- _Texte fourni_:
+===+

Les étudiantes en Afghanistan de l’institut médical Ghazanfar en sursis: interview de Margot Davier
Les étudiantes en Afghanistan de l’institut médical Ghazanfar en sursis: interview de Margot Davier / La Matinale / 5 min. / le 25 septembre 2023
Depuis le retour des talibans en Afghanistan, les ONG se retirent progressivement du pays ou revoient leurs offres à la baisse. Le CICR a par exemple mis un terme à son programme de résilience hospitalière lancé en 2021, remettant en question le bon fonctionnement de l'institut Ghazanfar qui forme des centaines de jeunes filles aux métiers paramédicaux.

Malgré le retour au pouvoir des talibans, les femmes sont toujours très présentes dans le secteur de la santé en Afghanistan. Elles exercent en tant que sages-femmes, infirmières ou médecins. Elles ne s'occupent pas exclusivement de patientes, mais reçoivent aussi des patients. Et elles peuvent toujours travailler pour des organisations non-gouvernementales dans le secteur de la santé, comme Médecins sans frontières (MSF).

Si les femmes déjà en poste ne rencontrent pas ou peu de problèmes pour exercer, la situation de celles qui étaient en formation est différente. En effet, pour la plupart, elles n'ont pas pu passer leurs examens, ni être diplômées.

Aujourd'hui, il n'y a que l'Institut Ghazanfar à Kaboul qui leur permet encore d'achever une formation dans le secteur de la santé. Or, le cursus de cet institut est désormais remis en question. Et c'est plus particulièrement son internat accueillant des centaines de jeunes filles venues de régions souvent très isolées qui pourrait bientôt disparaître.

Programme de résilience hospitalière lancé en 2021

Jusqu'au mois dernier, le CICR finançait le programme de résilience hospitalière lancé en novembre 2021. Ce plan prenait en charge les coûts de fonctionnement de trente-trois hôpitaux, ainsi  que de l'internat de l'Institut Ghazanfar. Mais depuis le mois dernier, le gouvernement ne peut plus compter sur le soutien du CICR. Selon plusieurs sources, le nouveau budget serait réduit de moitié. Par conséquence, des coupures dans les financements sont à prévoir, et celui de l'internat pourrait passer à la trappe.

+===+

- _Enregistrements d'un jeu de données_:
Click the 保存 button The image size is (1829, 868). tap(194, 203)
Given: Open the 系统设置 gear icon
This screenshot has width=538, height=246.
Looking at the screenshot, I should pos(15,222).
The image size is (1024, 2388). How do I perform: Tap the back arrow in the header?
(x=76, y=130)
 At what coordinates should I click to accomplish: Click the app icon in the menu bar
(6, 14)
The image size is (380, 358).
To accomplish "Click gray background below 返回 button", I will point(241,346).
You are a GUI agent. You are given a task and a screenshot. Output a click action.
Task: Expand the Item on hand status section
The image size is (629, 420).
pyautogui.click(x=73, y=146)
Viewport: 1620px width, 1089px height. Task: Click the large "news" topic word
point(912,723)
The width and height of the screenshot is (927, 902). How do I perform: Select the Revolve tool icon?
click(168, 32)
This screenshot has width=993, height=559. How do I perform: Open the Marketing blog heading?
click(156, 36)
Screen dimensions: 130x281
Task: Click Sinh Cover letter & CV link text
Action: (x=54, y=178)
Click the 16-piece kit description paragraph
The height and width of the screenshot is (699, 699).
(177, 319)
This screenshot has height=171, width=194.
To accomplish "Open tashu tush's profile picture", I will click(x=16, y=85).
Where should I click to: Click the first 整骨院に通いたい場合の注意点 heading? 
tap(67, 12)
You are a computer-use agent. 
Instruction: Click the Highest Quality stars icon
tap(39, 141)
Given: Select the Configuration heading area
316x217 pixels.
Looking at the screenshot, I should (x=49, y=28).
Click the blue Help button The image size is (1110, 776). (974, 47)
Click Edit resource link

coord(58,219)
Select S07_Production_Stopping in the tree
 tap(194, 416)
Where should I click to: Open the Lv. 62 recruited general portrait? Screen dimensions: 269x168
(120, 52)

+===+

- _À faire_:
(a) Les affirmations suivantes concordent-elles avec l'article sur l'institut Ghazanfar ? Répondez par oui ou par non, avec les mots de l'article qui tranchent, cités à l'identique.
(i) En Afghanistan, les soignantes ne reçoivent plus que des patientes.
(ii) Le programme de résilience hospitalière couvrait les coûts de fonctionnement de trente-trois hôpitaux.
(iii) L'institut Ghazanfar se trouve à Kaboul.
(b) Répondez brièvement, d'après l'article sur l'institut Ghazanfar :
(i) Quand le programme de résilience hospitalière a-t-il été lancé ?
(ii) Quelle organisation non gouvernementale est citée comme employeur possible des femmes dans la santé ?
(iii) D'où viennent les jeunes filles accueillies à l'internat de l'institut ?
(c) Poursuivez l'article sur l'institut Ghazanfar à partir de sa dernière phrase.

- _Réponses par tâche_:
(a)
(i) Non : « Elles ne s'occupent pas exclusivement de patientes, mais reçoivent aussi des patients. »
(ii) Oui : « Ce plan prenait en charge les coûts de fonctionnement de trente-trois hôpitaux »
(iii) Oui : « il n'y a que l'Institut Ghazanfar à Kaboul »

(b)
(i) En novembre 2021.
(ii) Médecins sans frontières (MSF).
(iii) De régions souvent très isolées.

(c)
Si le foyer ferme, Narges Rahmani n'a nulle part où aller. A 18 ans, elle étudie à l'Institut Ghazanfar pour devenir dentiste. "Je suis si heureuse! Mon examen s'est super bien passé! Je suis heureuse!", se réjouit-elle au micro de La Matinale. La malicieuse jeune fille se rappelle des deux années passées. "J'ai perdu espoir. J'avais l'impression que le monde était devenu très sombre autour de moi. Je n'arrivais pas à penser à mon futur, à ce que je devais faire."

A l'étage, la professeure Nafisa termine une leçon d'anatomie. Ses élèves viennent de régions si éloignées qu'il n'y a aucun transport. "Certaines viennent d'une province avec des routes en mauvais état, où seuls les ânes peuvent circuler. Les étudiantes ont de réelles ambitions mais elles n'ont aucun endroit où étudier, ni matériel. En tant que mères, comment pouvons-nous avoir de l'espoir?", s'interroge-t-elle.

Cette province, le Badakhshan, manque de personnel médical. Toutes les filles du foyer comptent rentrer chez elles une fois leur cursus terminé pour pallier les besoins. Que se passerait-il si elles ne peuvent plus étudier? "Dans ces provinces loin de tout, plein d'enfants ont un super potentiel et leurs parents tentent tout pour qu'elles étudient. Mais le gouvernement est sourd à nos problèmes", déplore-t-elle.

Pessimiste, la professeure Nafisa compte quitter l'Institut si le gouvernement ne peut plus la payer.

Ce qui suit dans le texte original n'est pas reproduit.